I posted this over on Model Railroad Hobbyist's forum. I built a small lathe for my small scale turning needs - nothing fancy, and less than $20 for all the pieces. I wouldn't use it to build a live steam engine (though I think I could, with care), but for making various round bits, it's pretty handy. I figured maybe some folks here might be interested as well.

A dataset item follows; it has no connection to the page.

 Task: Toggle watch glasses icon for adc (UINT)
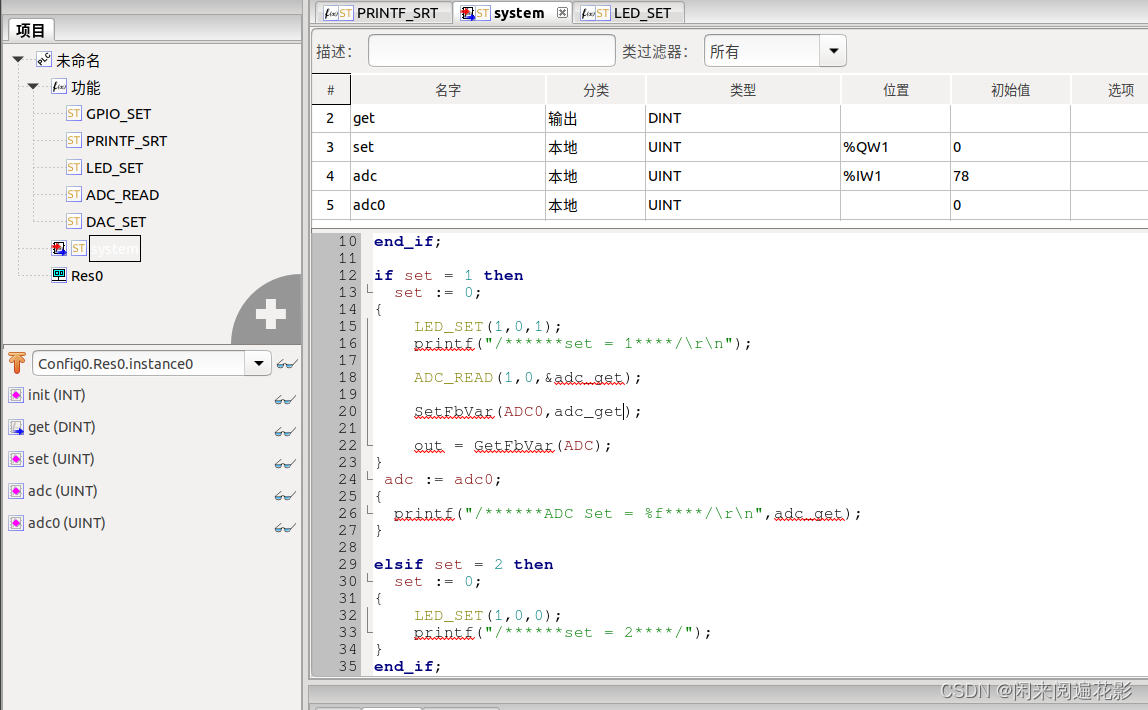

http://model-railroad-hobbyist.com/node/10564

Ken Rickman


----------



## FlagstaffLGB (Jul 15, 2012)

Tried a couple of times to get to the "link"....maybe something is missing?


----------



## DKRickman (Mar 25, 2008)

Hmm.. seems there was a space at the end of the line that got included in the link. It should work now - sorry about that.


----------



## Totalwrecker (Feb 26, 2009)

Link worked fine for me. 
I haven't seen an all metal drill in ages... 

John


----------



## Kovacjr (Jan 2, 2008)

For a cheap small lathe look for some of the watchmakers lathes. Can find at flea markets usually for 20.00-30.00


----------



## Pete Thornton (Jan 2, 2008)

for making various round bits, it's pretty handy 
I agree with Ken. I've been doing it for years - both clamping th drill in a vise and now using the vertical drill press. 

The biggest problem I run into is the chuck will only hold parts that have a hole in the middle! 

This copper cap was 'turned' to shape on the vertical drill press.


----------